Papa: Te Deum, la Chiesa ringrazia l’Amore che da schiavi ci ha reso figli

“Dio è «nato da donna» perché noi potessimo ricevere la pienezza della nostra umanità, «l’adozione a figli». Dal suo abbassamento siamo stati risollevati. Dalla sua piccolezza è venuta la nostra grandezza. Dalla sua fragilità, la nostra forza. Dal suo farsi servo, la nostra libertà”.


Città del Vaticano (AsiaNews) – Papa Francesco vuole “incoraggiare” la Chiesa che è a Roma a “essere dentro” alla realtà degli ultimi e dei poveri, alle “diverse forme di schiavitù” del nostro tempo, simili a quelle nelle quali è voluto nascere Gesù per manifestare l’amore di Dio per “i piccoli” e dalle quali ci ha voluto liberare. Nella celebrazione dei primi Vespri della solennità di Maria Santissima Madre di Dio, Francesco ha affermato la maternità della Chiesa verso “tanti uomini e donne hanno vissuto e vivono in condizioni di schiavitù, indegne di persone umane” e in particolare verso chi non ha una dimora.
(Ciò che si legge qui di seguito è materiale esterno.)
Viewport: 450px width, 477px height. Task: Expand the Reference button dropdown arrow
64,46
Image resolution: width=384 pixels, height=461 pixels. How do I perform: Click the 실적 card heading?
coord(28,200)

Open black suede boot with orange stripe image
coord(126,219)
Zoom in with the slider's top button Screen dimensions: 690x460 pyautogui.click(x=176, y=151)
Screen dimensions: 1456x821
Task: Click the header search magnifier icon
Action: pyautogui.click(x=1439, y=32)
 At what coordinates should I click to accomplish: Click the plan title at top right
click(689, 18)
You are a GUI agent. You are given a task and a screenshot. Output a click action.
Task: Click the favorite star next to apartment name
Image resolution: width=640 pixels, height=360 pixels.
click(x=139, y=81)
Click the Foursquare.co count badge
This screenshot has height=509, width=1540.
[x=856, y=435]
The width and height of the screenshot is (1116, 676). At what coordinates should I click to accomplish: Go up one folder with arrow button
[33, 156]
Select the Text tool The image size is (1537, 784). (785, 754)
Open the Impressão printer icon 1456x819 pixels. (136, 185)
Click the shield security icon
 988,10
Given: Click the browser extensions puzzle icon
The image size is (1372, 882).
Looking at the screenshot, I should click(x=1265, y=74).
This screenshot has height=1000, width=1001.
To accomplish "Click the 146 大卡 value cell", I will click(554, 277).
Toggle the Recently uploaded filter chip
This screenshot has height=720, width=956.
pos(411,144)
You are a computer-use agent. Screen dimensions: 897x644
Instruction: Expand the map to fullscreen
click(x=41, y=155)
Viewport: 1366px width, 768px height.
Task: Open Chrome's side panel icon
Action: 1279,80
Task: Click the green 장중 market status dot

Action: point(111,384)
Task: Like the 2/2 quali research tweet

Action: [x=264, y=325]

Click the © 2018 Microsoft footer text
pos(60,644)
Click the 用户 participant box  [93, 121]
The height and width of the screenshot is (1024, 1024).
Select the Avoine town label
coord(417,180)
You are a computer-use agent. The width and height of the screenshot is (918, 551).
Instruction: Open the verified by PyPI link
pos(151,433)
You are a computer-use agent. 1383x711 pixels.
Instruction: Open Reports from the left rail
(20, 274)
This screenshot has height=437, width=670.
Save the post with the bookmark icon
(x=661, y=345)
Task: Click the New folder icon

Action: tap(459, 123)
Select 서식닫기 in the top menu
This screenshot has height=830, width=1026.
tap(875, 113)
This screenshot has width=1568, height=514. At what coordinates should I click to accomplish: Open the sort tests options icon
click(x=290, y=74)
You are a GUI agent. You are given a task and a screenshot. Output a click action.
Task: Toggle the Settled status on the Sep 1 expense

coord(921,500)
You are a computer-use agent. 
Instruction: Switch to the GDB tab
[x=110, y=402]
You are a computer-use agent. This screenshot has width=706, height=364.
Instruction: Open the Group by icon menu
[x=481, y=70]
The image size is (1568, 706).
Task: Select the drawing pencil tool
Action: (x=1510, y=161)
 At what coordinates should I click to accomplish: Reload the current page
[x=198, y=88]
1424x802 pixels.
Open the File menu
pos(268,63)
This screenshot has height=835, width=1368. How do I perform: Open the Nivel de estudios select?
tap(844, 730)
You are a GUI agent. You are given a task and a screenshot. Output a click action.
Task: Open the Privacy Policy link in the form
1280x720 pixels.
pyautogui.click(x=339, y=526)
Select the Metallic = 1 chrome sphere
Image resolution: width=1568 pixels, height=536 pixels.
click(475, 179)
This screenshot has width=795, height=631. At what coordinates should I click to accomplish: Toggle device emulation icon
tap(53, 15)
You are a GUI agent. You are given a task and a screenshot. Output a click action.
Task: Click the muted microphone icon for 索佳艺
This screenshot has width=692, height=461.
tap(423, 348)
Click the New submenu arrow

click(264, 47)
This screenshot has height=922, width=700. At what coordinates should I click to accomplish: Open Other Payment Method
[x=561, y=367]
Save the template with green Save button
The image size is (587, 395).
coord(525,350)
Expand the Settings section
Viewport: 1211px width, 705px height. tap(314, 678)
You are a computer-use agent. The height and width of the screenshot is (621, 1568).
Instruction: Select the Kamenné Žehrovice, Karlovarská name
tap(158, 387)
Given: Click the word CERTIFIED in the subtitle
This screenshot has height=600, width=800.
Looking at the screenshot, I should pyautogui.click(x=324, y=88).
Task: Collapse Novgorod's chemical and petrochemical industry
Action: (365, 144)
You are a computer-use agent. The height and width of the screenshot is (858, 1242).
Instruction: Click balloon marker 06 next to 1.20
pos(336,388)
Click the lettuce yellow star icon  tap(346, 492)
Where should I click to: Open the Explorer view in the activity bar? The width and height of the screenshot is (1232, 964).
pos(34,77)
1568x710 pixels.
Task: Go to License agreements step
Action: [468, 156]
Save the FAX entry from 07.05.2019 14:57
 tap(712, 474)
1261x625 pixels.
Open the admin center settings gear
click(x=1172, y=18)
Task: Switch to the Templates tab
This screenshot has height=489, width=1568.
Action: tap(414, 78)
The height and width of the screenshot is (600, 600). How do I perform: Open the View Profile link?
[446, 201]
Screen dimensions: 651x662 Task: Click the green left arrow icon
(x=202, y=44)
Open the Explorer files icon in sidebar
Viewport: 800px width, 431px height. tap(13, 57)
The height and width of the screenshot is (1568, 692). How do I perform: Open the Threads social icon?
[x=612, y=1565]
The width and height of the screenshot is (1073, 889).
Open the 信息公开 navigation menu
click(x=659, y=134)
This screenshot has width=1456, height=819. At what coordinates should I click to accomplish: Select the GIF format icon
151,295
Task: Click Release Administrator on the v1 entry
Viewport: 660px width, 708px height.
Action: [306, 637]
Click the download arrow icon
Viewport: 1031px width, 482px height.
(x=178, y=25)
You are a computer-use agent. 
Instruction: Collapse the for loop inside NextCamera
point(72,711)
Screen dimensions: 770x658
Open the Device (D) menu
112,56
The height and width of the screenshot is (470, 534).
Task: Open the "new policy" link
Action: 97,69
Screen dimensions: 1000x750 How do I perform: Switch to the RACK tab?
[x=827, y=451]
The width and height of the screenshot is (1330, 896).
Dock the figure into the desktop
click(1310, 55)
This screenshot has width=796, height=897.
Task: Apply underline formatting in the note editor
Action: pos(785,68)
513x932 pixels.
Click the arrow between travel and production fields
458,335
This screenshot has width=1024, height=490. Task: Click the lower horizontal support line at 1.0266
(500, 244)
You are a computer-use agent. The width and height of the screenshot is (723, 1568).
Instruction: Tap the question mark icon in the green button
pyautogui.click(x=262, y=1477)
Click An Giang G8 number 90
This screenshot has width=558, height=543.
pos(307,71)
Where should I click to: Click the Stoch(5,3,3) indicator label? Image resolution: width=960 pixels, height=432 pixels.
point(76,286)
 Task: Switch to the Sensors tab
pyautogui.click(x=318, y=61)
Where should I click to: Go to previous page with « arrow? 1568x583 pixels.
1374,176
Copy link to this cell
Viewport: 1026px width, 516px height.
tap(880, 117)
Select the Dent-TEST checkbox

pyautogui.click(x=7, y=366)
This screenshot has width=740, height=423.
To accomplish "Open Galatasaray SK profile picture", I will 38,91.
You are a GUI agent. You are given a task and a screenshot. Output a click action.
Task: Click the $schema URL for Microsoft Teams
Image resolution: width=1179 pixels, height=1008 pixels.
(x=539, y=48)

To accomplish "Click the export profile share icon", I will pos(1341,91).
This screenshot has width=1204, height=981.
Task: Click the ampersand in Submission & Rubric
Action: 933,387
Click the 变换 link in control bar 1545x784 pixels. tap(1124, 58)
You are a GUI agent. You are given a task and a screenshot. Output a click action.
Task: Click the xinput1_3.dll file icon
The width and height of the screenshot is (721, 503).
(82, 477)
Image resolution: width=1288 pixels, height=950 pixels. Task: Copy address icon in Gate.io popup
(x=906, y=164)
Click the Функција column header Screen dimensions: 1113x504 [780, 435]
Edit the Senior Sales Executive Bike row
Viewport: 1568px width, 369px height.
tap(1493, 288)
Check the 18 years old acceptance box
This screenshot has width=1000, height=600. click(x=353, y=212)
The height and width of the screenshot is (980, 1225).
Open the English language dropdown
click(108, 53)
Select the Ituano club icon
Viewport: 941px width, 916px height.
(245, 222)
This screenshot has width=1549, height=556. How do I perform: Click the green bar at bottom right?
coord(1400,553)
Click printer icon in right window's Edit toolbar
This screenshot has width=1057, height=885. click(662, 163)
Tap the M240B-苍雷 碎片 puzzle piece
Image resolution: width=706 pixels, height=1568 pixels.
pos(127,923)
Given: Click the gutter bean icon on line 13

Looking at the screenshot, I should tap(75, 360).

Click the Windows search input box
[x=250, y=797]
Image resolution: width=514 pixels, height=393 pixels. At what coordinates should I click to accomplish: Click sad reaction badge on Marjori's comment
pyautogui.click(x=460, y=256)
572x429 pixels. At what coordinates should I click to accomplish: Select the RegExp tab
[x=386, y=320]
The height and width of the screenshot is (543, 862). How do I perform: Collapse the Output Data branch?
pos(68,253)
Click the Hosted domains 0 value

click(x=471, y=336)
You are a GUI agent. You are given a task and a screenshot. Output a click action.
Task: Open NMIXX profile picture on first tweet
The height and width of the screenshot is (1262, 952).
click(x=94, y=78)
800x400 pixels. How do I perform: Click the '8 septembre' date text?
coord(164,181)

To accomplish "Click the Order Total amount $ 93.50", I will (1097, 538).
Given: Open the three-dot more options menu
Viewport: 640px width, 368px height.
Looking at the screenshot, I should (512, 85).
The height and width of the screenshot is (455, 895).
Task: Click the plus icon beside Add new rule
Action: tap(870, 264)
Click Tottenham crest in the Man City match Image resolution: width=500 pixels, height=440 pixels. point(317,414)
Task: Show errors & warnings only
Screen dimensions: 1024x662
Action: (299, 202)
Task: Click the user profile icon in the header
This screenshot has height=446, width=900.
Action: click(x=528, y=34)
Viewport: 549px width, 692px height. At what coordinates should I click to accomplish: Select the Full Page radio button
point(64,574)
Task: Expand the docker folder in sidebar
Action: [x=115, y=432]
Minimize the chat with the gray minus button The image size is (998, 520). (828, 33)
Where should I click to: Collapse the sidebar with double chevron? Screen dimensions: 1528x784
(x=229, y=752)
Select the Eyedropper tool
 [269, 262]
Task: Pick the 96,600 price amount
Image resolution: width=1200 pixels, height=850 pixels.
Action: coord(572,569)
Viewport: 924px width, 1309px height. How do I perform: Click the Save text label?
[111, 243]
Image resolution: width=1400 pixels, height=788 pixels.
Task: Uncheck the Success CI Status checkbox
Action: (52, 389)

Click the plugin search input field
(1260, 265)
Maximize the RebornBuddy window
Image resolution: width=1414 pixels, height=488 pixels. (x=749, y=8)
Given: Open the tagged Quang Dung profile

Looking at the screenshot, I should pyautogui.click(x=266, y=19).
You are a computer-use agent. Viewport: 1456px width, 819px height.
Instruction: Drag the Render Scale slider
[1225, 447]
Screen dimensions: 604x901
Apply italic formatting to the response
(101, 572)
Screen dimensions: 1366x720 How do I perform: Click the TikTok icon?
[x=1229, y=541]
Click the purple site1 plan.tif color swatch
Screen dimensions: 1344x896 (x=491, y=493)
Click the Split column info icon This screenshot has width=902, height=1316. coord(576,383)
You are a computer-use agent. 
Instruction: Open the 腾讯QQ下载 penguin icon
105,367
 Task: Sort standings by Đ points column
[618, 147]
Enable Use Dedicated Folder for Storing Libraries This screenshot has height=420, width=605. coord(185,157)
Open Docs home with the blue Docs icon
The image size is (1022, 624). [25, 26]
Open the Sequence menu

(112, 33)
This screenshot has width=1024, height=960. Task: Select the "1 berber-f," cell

“Questa forma della maternità della Chiesa – ha insistito Francesco - mi piace incoraggiarla mentre celebriamo la divina maternità della Vergine Maria. Contemplando questo mistero, noi riconosciamo che Dio è «nato da donna» perché noi potessimo ricevere la pienezza della nostra umanità, «l’adozione a figli». Dal suo abbassamento siamo stati risollevati. Dalla sua piccolezza è venuta la nostra grandezza. Dalla sua fragilità, la nostra forza. Dal suo farsi servo, la nostra libertà. Che nome dare a tutto questo, se non Amore? Amore del Padre e del Figlio e dello Spirito Santo, a cui questa sera la santa madre Chiesa eleva in tutto il mondo il suo inno di lode e di ringraziamento”.

E’ il solenne Te Deum di lode e di ringraziamento col quale la Chiesa chiude l’anno civile, celebrato dal Papa nella basilica di san Pietro, occasione per il vescovo di Roma di rammentare che anche nella centro del cattolicesimo ci sono “fratelli e sorelle” che vivono nelle moderne schiavitù.

Gesù, ha detto il Papa, rendendo spunto dalla Lettera di san Paolo ai Galati (Gal 4,4-5), è nato nella “pienezza del tempo”. Un’espressione che “assume una risonanza particolare in queste ore finali di un anno solare, in cui ancora di più sentiamo il bisogno di qualcosa che riempia di significato lo scorrere del tempo. Qualcosa o, meglio, qualcuno. E questo ‘qualcuno’ è venuto, Dio lo ha mandato: è «il suo Figlio», Gesù. Abbiamo celebrato da poco la sua nascita: è nato da una donna, la Vergine Maria; è nato sotto la Legge, un bimbo ebreo, sottomesso alla Legge del Signore. Ma come è possibile? Come può essere questo il segno della «pienezza del tempo»? Certo, per il momento è quasi invisibile e insignificante, ma nel giro di poco più di trent’anni, quel Gesù sprigionerà una forza inaudita, che dura ancora e durerà per tutta la storia. La forza dell’Amore. È l’amore che dà pienezza a tutto, anche al tempo; e Gesù è il ‘concentrato’ di tutto l’amore di Dio in un essere umano”.

“San Paolo dice chiaramente perché il Figlio di Dio è nato nel tempo, qual è la missione che il Padre gli ha dato da compiere: è nato «per riscattare»”, cioè “far uscire da una condizione di schiavitù e restituire alla libertà, alla dignità e alla libertà propria dei figli. La schiavitù che l’apostolo ha in mente è quella della «Legge», intesa come insieme di precetti da osservare, una Legge che certo educa l’uomo, è pedagogica, ma non lo libera dalla sua condizione di peccatore, anzi, per così dire lo ‘inchioda’ a questa condizione, impedendogli di raggiungere la libertà del figlio”.

“Dio ha mandato nel mondo il suo Figlio Unigenito per sradicare dal cuore dell’uomo la schiavitù antica del peccato e così restituirgli la sua dignità”.